Lucinda overwhelmed her sister with a thousand reproaches. "This is not the first heart," she cried, "that was inclining itself to me, and that you have turned away. Was it not just so with him who is absent, and who at last betrothed himself to you under my very eyes? I was compelled to look on; I endured it; but I know how many thousand tears it has cost me. This one, too, you have now taken away from me, without letting the other go; and how many do you not manage to keep at once? I am frank and good natured; and every one thinks he knows me soon, and may neglect me. You are secret and quiet, and people think wonders of what may be concealed behind you. Yet there is nothing behind but a cold, selfish heart that can sacrifice every thing to itself; this nobody learns so easily, because it lies deeply hidden in your breast: and just as little do they know of my warm, true heart, which I carry about with me as open as my face."

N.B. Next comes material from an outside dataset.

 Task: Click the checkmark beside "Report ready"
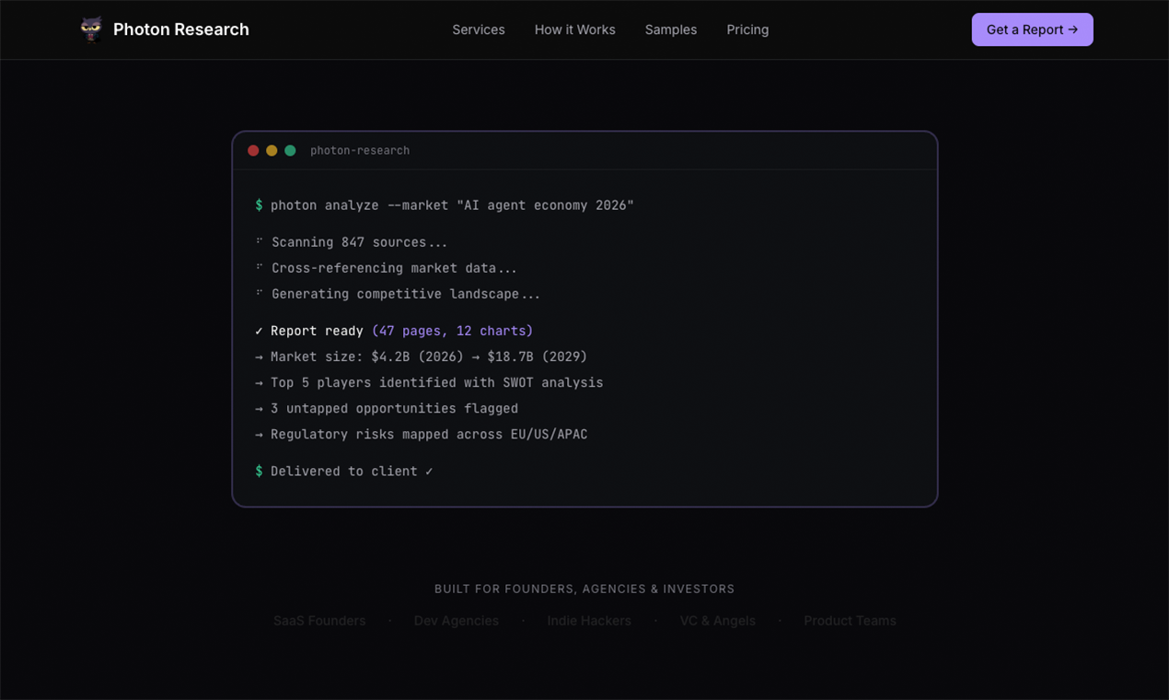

Emilia was silent, and had sat down by her sister, who became constantly more and more excited in her discourse, and let certain private matters slip out, which it was not exactly proper for me to know. Emilia, on the other hand, who was trying to pacify her sister, made me a sign from behind that I should withdraw; but, as jealousy and suspicion see with a thousand eyes, Lucinda seemed to have noticed this also. She sprang up and advanced to me, but not with vehemence. She stood before me, and seemed to be thinking of something. Then she said, "I know that I have lost you: I make no further pretensions to you. But neither shall you have him, sister!" So saying, she took a thorough hold of my head, thrusting both her hands into my locks and pressing my face to hers, and kissed me repeatedly on the mouth. "Now," cried she, "fear my curse! Woe upon woe, for ever and ever, to her who kisses these lips for the first time after me! Dare to have any thing more to do with him! I know Heaven hears me this time. And you, sir, hasten now, hasten away as fast as you can!"
I flew down the stairs, with the firm determination never again to enter the house.